»»
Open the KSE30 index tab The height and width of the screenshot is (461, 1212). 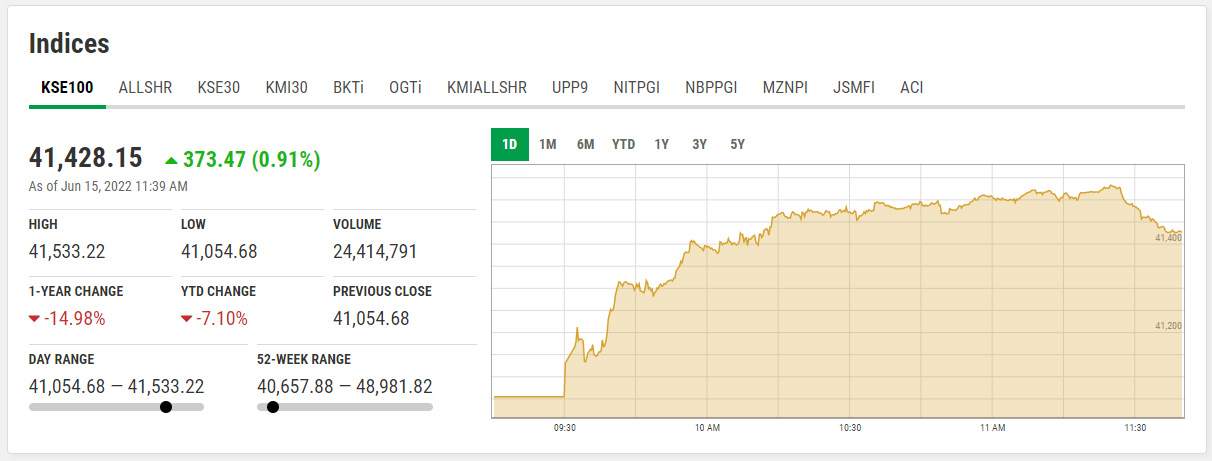tap(218, 87)
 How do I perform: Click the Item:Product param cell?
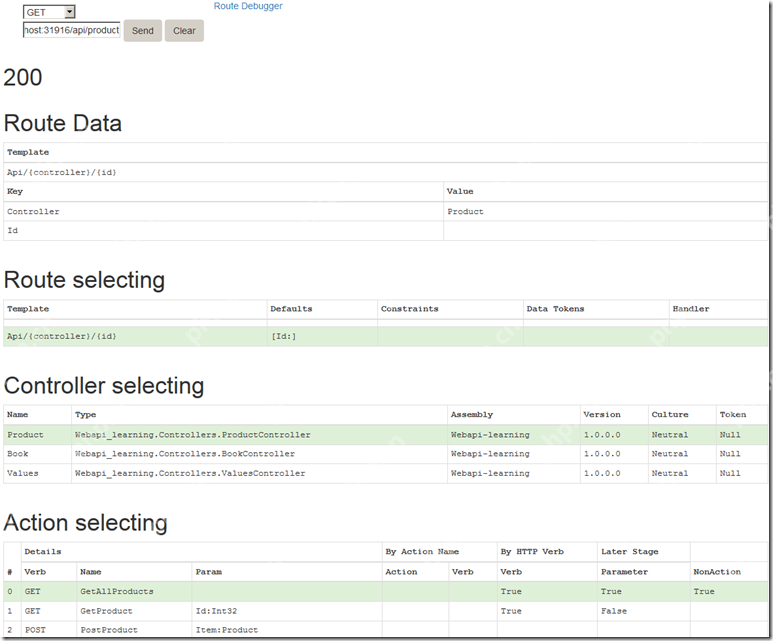(227, 630)
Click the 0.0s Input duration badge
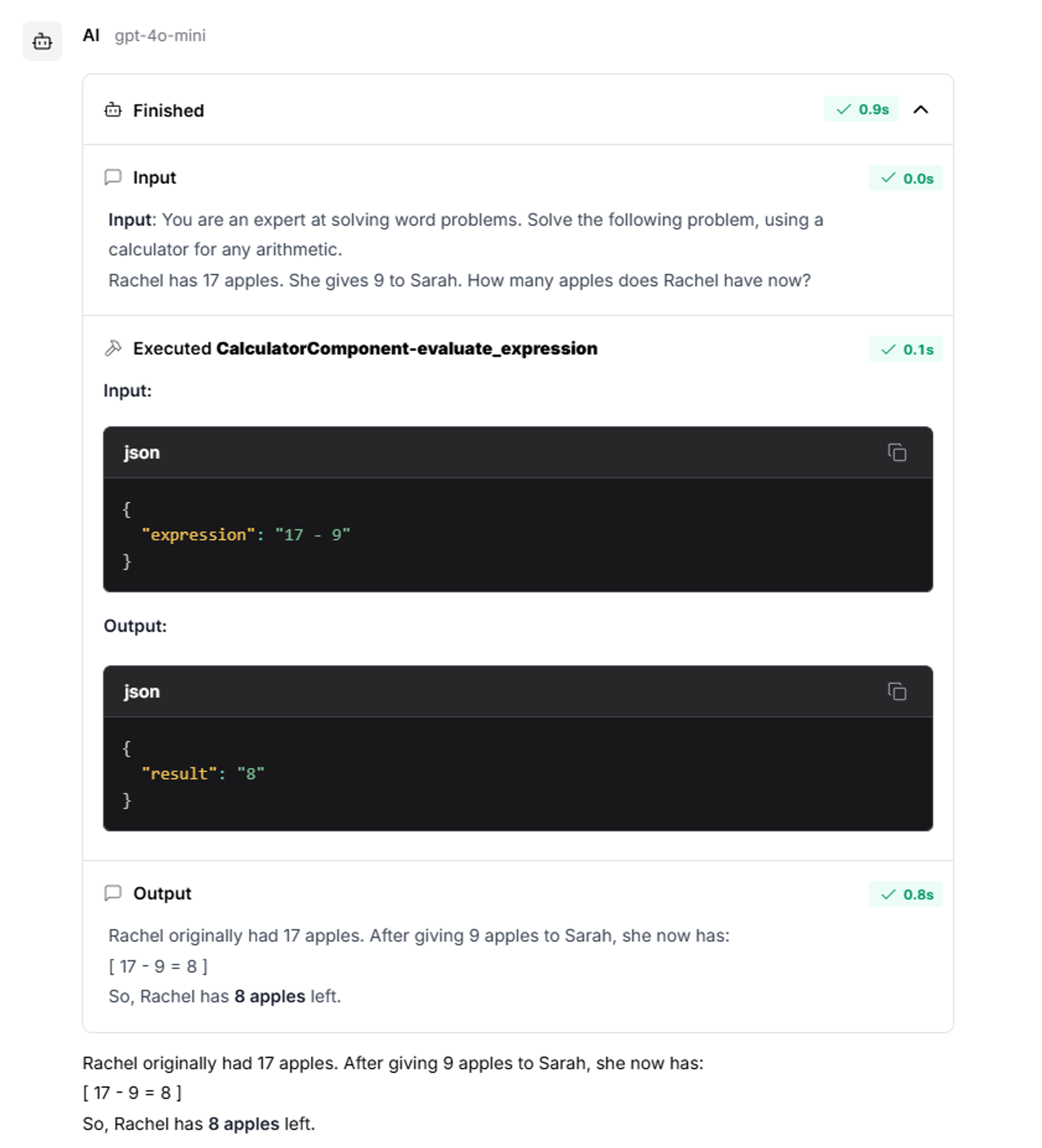This screenshot has width=1042, height=1148. [905, 178]
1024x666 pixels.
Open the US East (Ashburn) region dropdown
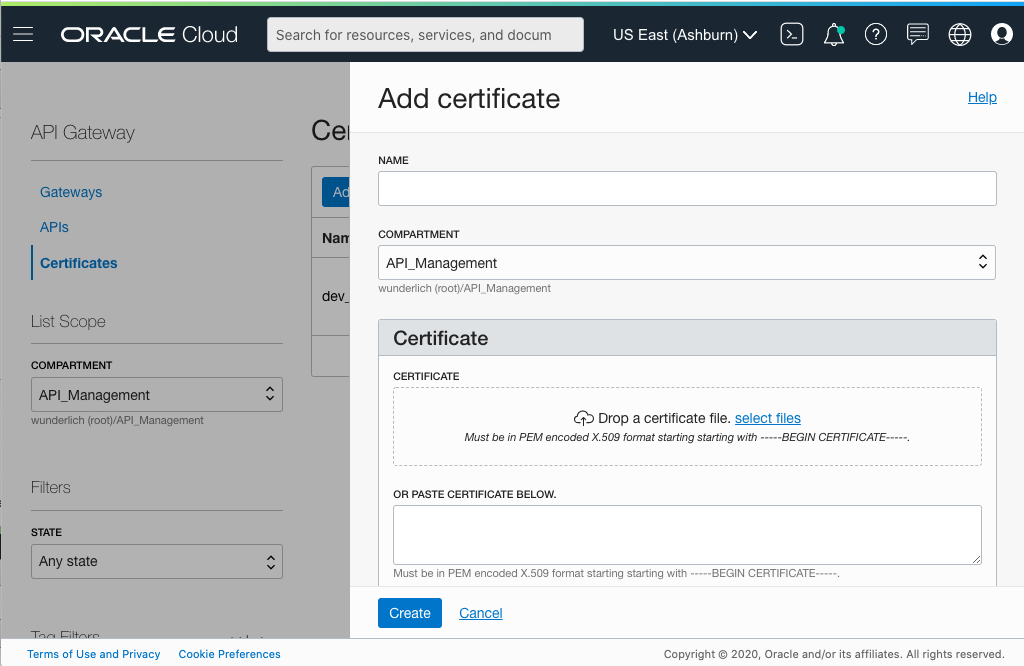pyautogui.click(x=685, y=33)
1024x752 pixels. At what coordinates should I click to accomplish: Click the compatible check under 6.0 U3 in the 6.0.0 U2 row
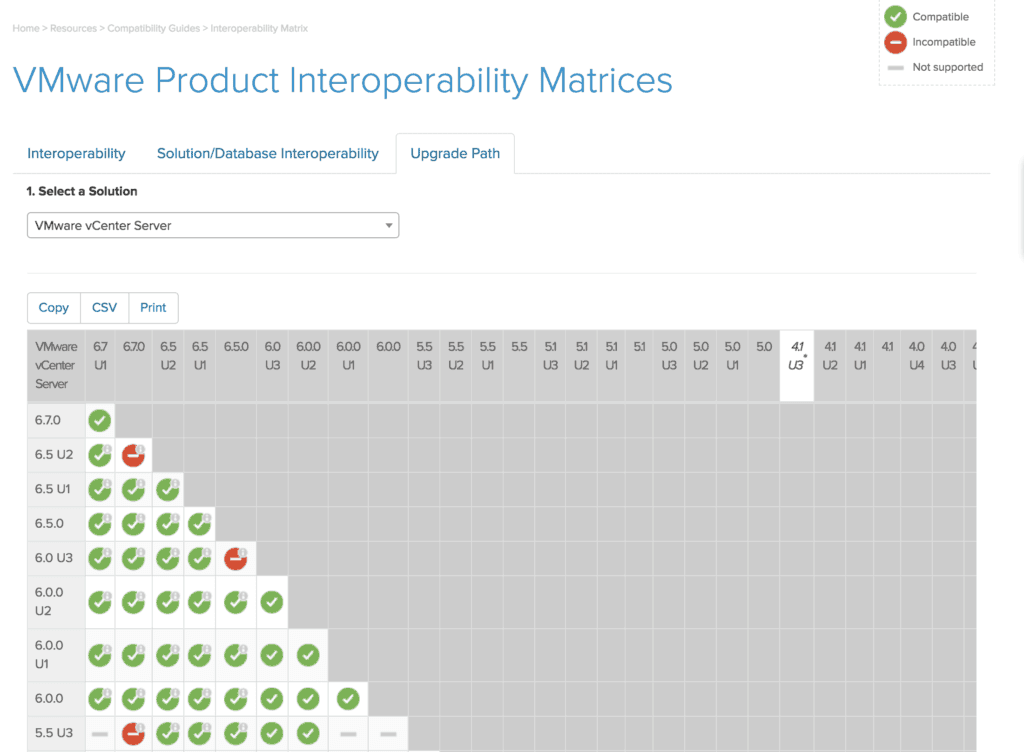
««
TASK STATEMENT: If the word "pixels" is on a line above, return that line.

YOUR RESPONSE:
1024x666 pixels.
1024x752 pixels. At what coordinates should I click to accomplish: Click the compatible check under 6.0 U3 in the 6.0.0 U2 row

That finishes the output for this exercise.